(MATERIAL FOR THIS EXERCISE)

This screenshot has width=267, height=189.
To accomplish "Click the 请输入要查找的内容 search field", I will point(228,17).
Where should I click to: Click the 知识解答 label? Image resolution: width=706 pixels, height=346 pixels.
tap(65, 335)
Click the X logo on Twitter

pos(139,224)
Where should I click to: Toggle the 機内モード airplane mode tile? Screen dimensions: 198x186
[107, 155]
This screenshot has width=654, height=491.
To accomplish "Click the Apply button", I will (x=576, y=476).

(End MATERIAL FOR THIS EXERCISE)

» WORK ORDER
Transcribe the records above exactly, but only from the line that contains "Click the X logo on Twitter" through their final line, inclusive.

» RESULT OF THIS EXERCISE
Click the X logo on Twitter

pos(139,224)
Where should I click to: Toggle the 機内モード airplane mode tile? Screen dimensions: 198x186
[107, 155]
This screenshot has width=654, height=491.
To accomplish "Click the Apply button", I will (x=576, y=476).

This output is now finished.